Ruin's Wake by Patrick Edwards (Guest Post)

Getting to know Cale
by Patrick Edwards

Of the two main threads in Ruin’s Wake, the first we encounter is a bearded lunk called Cale. We’ll travel across a world with him as he lives a parent’s worse nightmare, and he’ll have to dig into memories and skills long left to dust. Before we embark, let’s take a look at a few things about Cale.

He’s a recluse

Cale lives in splendid isolation on the wind-blown steppe: the nearest village is hours away by vehicle. For ten years, he’s lived in the broken shell of an old mining town, cutting monoliths from the sides of an open pit, which he then sculpts. His only contact with the outside is his seasonal, brief, supply drop. He fills his days with manual work: cutting, lifting, chiselling, polishing. The harder he works, the less he has to think. When the cold months come to the tundra, he has to stay indoors. That’s when the memories creep up on him.

He’s a widower

Every statue he carves is the face of the woman he lost to violence. Each one takes him about a year, and every time he gets a little closer to the essence of her, though the memories of his late wife are starting to fray around the edges. He keeps the books she loved and the paintings she’d smuggled from abroad hang on the walls of his home.
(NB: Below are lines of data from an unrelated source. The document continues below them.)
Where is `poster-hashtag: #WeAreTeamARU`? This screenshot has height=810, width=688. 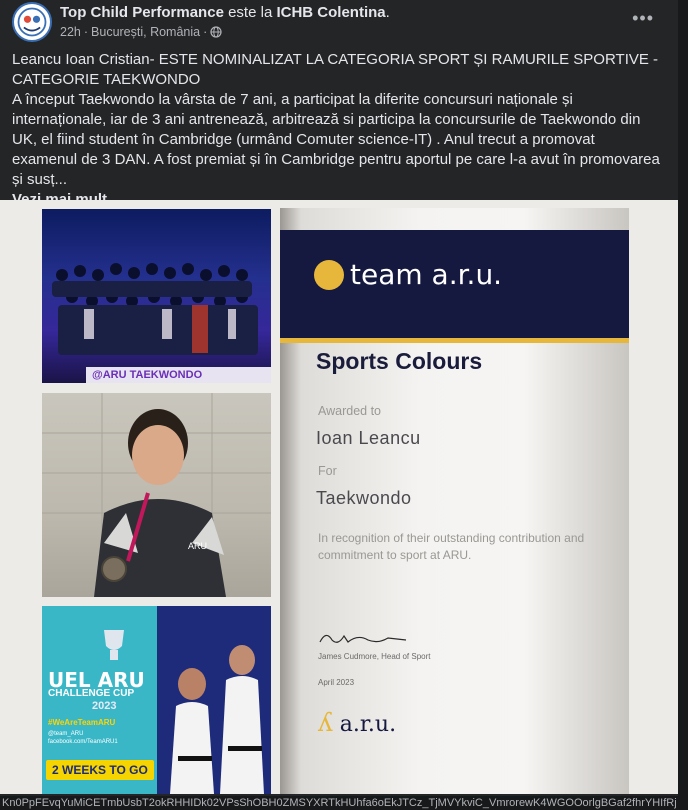
poster-hashtag: #WeAreTeamARU is located at coordinates (82, 722).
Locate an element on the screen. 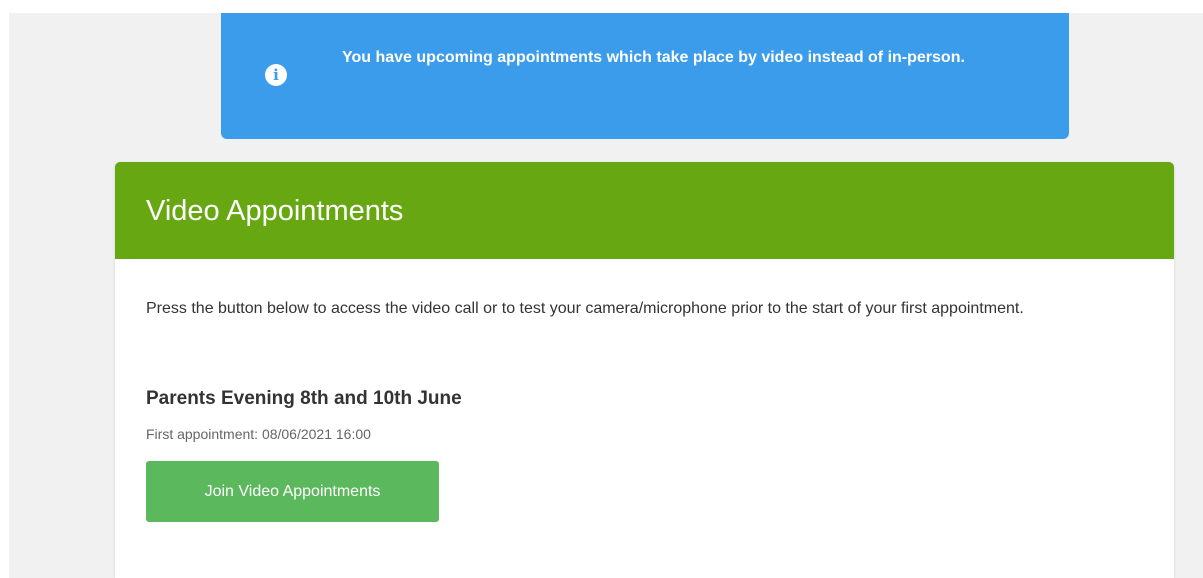  first-appointment-time: First appointment: 08/06/2021 16:00 is located at coordinates (258, 434).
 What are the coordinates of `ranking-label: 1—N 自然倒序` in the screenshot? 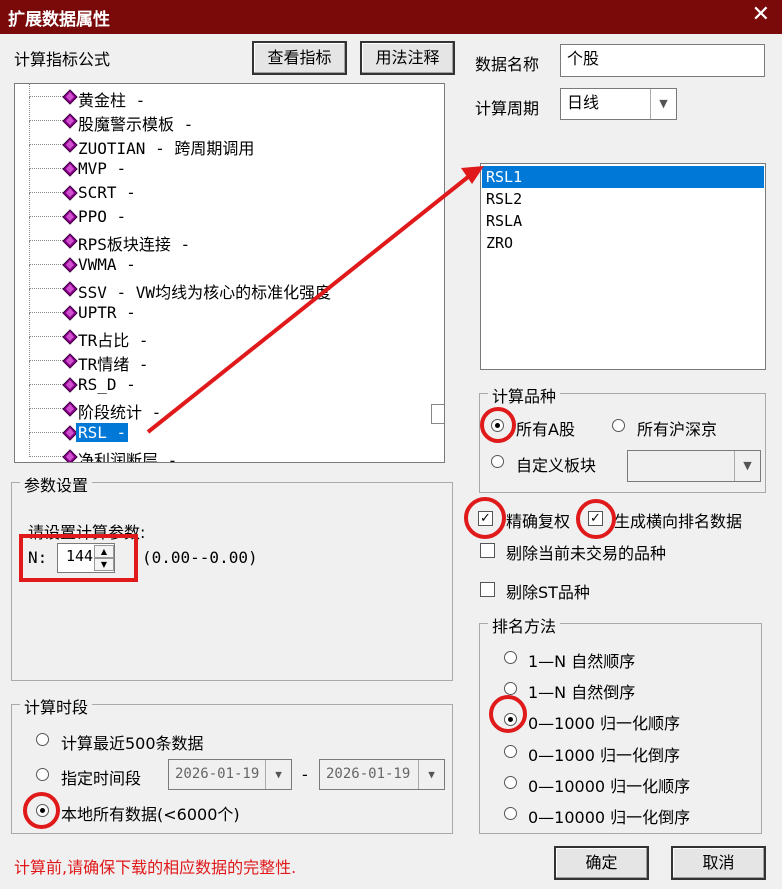 It's located at (582, 693).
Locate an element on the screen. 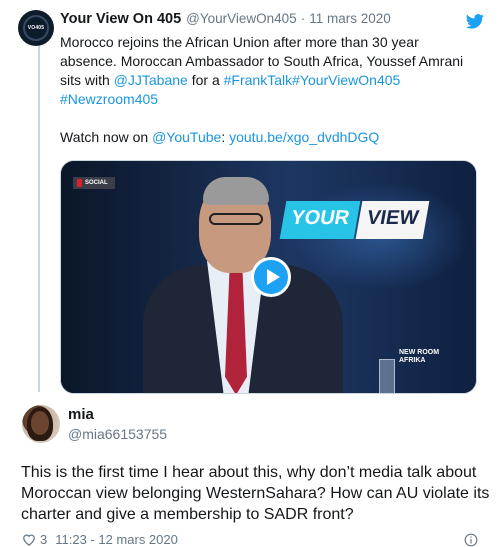 The image size is (498, 547). speaker-glasses is located at coordinates (236, 219).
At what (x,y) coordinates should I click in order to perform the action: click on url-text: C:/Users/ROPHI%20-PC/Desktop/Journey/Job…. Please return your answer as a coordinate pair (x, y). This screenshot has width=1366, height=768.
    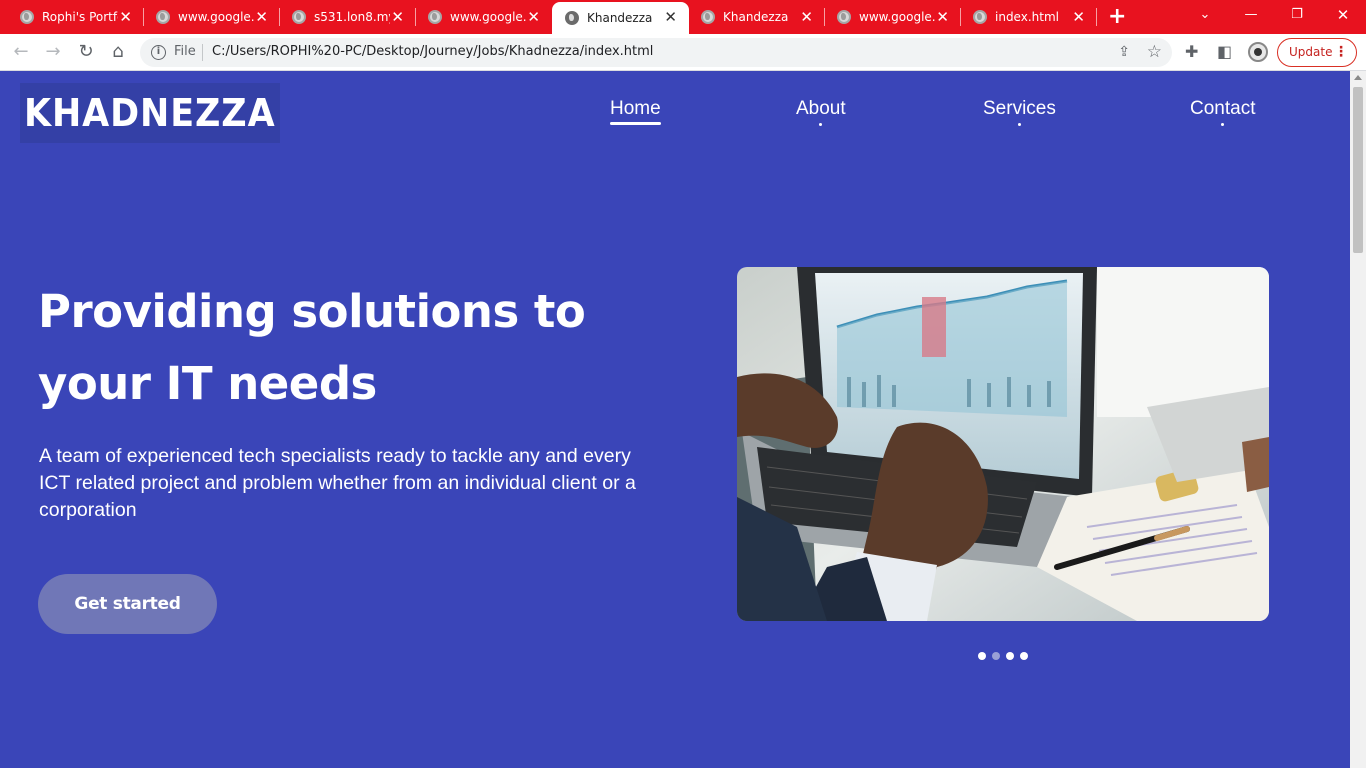
    Looking at the image, I should click on (432, 52).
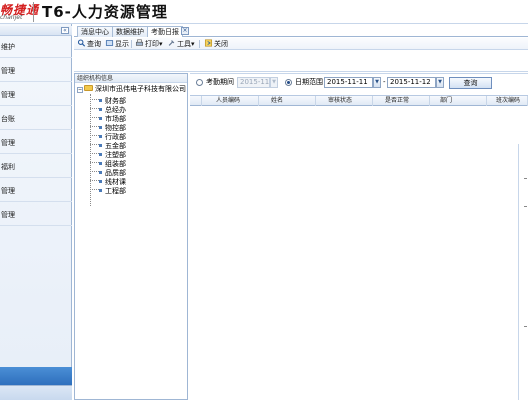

He’s estranged from his son

There’s an old bandothal – a musical instrument like a small sitar – leaning against the wall by his favourite chair. For most of the year it gathers dust but when the cold has him penned in he tries to play. The instrument is worn, but not by his fingers: he struggles to get a tune out of it. The bandothal belonged to his son who he’s not seen since before his wife died; it’s at once a reminder of happiness and regret, of watching a happy boy playing and of an angry young man walking out of his life. Cale often finds the bottle a better companion, but he keeps the instrument close by anyway.

He was a soldier

The regular, metronomic tick of Cale’s days is more than necessity – routine is part of who he’s always been. Ever since his youth in barracks, later in camps and field bases, he’s risen with the dawn. His bed is always made with precision – he barely thinks about it anymore, each automatic, neat fold coming from habit. When he has to tinker with machinery – like when he has to burn through permafrost to reach the stone beneath – he lays the components out in neat rows and cleans them one by one, like the parts of the many rifles he’s carried. Sometimes, when he dreams, it’s of hundreds of boots stamping in time and the smell of gunpowder on foggy mornings.

Has did something he regrets

There’s plenty Cale would rather forget from his chequered past, but there’s one incident that haunts him more than the rest, a memory of murder. It was buried deep for long time but now it’s surfaced, making his dreams nightmares and bleeding into his days.


About the Author

I live in Bristol with my family. I’ve loved books since I was a boy.

I started a sci-fi novel at school, but never finished it. I wrote some moody poetry when I lived in Paris; I blame the wine. I finally got serious about it in 2015 and now I don’t want to do anything else.

I like martial arts, space flight and sour beer. If they need a writer to go to Mars, I’m there (might be some competition).


About the Book

Ruin's Wake
by Patrick Edwards

A moving and powerful science fiction novel with themes of love, revenge and identity on a totalitarian world.

A moving and powerful science fiction novel with themes of love, revenge, and identity. A story about humanity, and the universal search to find salvation in the face of insurmountable odds.

An old soldier in exile embarks on a desperate journey to find his dying son.
A young woman trapped in an abusive marriage with a government official finds hope in an illicit love.
A female scientist uncovers a mysterious technology that reveals that her world is more fragile than she believed. 

Ruin's Wake imagines a world ruled by a totalitarian government, where history has been erased and individual identity is replaced by the machinations of the state. As the characters try to save what they hold most dear - in one case a dying son, in the other secret love - their fates converge to a shared destiny.